My parents should have named me Pamela, Pauline or Priscilla. Why? Because I like alliteration and I am a pessimist.
Perhaps that is why Percy Shelley's famous 1818 poem "Ozymandias," in part concerning the inescapably fleeting nature of political power, has long been one of my favorites. The piece is about the eventual decay of all humans, including our leaders, and the kingdoms they create.
"Ozymandias" is a cautionary tale of hubris, a lesson that those who rule or represent us, and the power they wield, is momentary.
Being not only a pessimist, but also a contrarian, I cannot fully accept this. There must be a way to exert influence beyond one's reign or term. And, of course, there is. Education.
I have had the privilege of teaching law students for three years. And to my former students, let me say, you knock my socks off. To use another cliché, you have taught me the true definition of the phrase "bursting with pride." You are friends, mentees, and mentors.

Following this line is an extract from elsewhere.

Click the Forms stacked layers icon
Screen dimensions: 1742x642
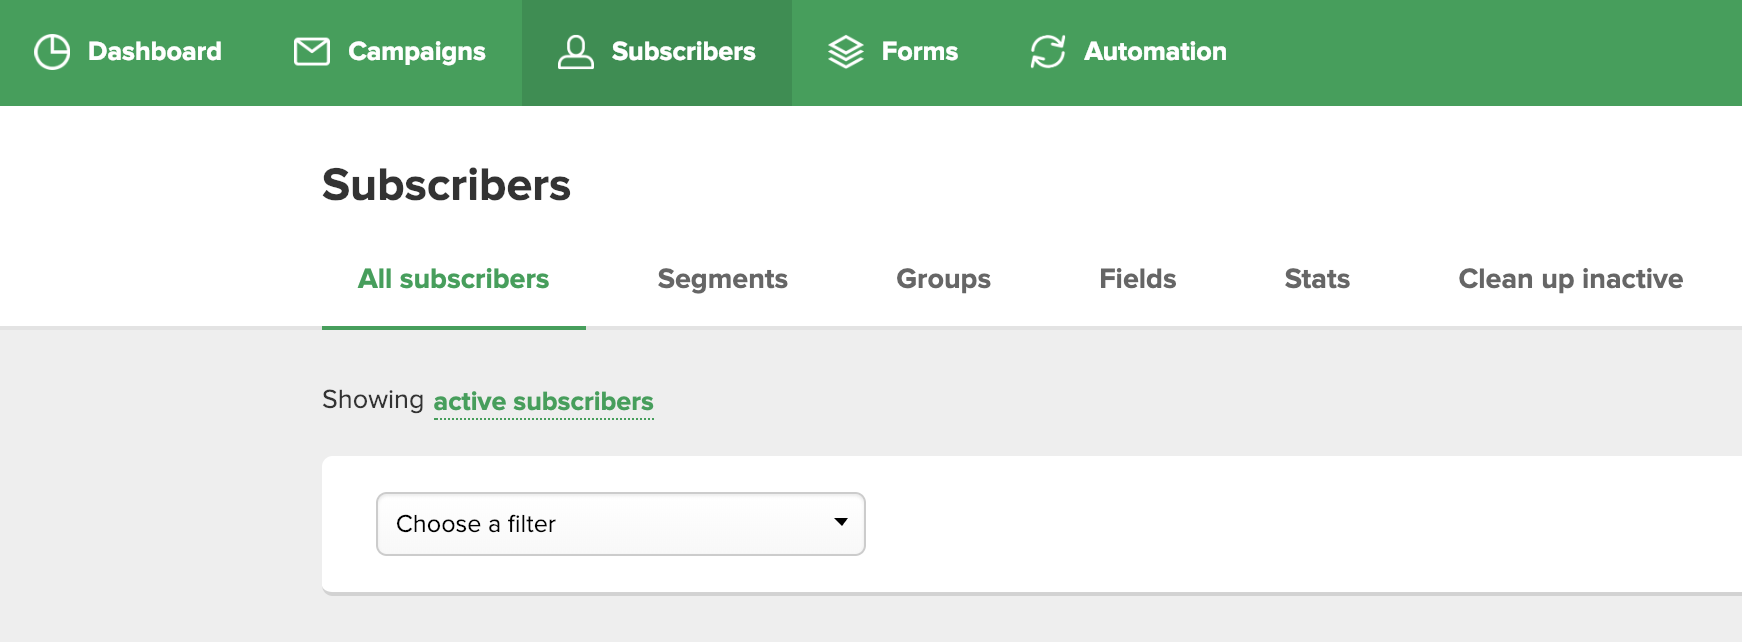coord(846,52)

Each of you did something vitally important: you walked into a classroom. And listened. And questioned. After one, two or three hours, I think and hope we all learned something. Painful as it may have been at times, to me that's magic. That is also a legacy, for all involved.
So what's my point? Last week the Obama administration stated that 82 percent of America's public schools are considered to be "failing" under the No Child Left Behind Act. That's a failure of more than just three in four public schools.
Legislators, there is a way to avoid dear Ozymandias's fate. As the current, seemingly endless, wrangling over the budget continues, please remember, there is a route to strengthen and lengthen your legacies. Support smart, effective education programs.
What exactly is "smart" education? I don't know or pretend to know the details of how the federal and state governments can and should best support education. I do know that the "American Dream," becomes a tragically ironic catch phrase if education, like so much of politics, becomes pay-to-play.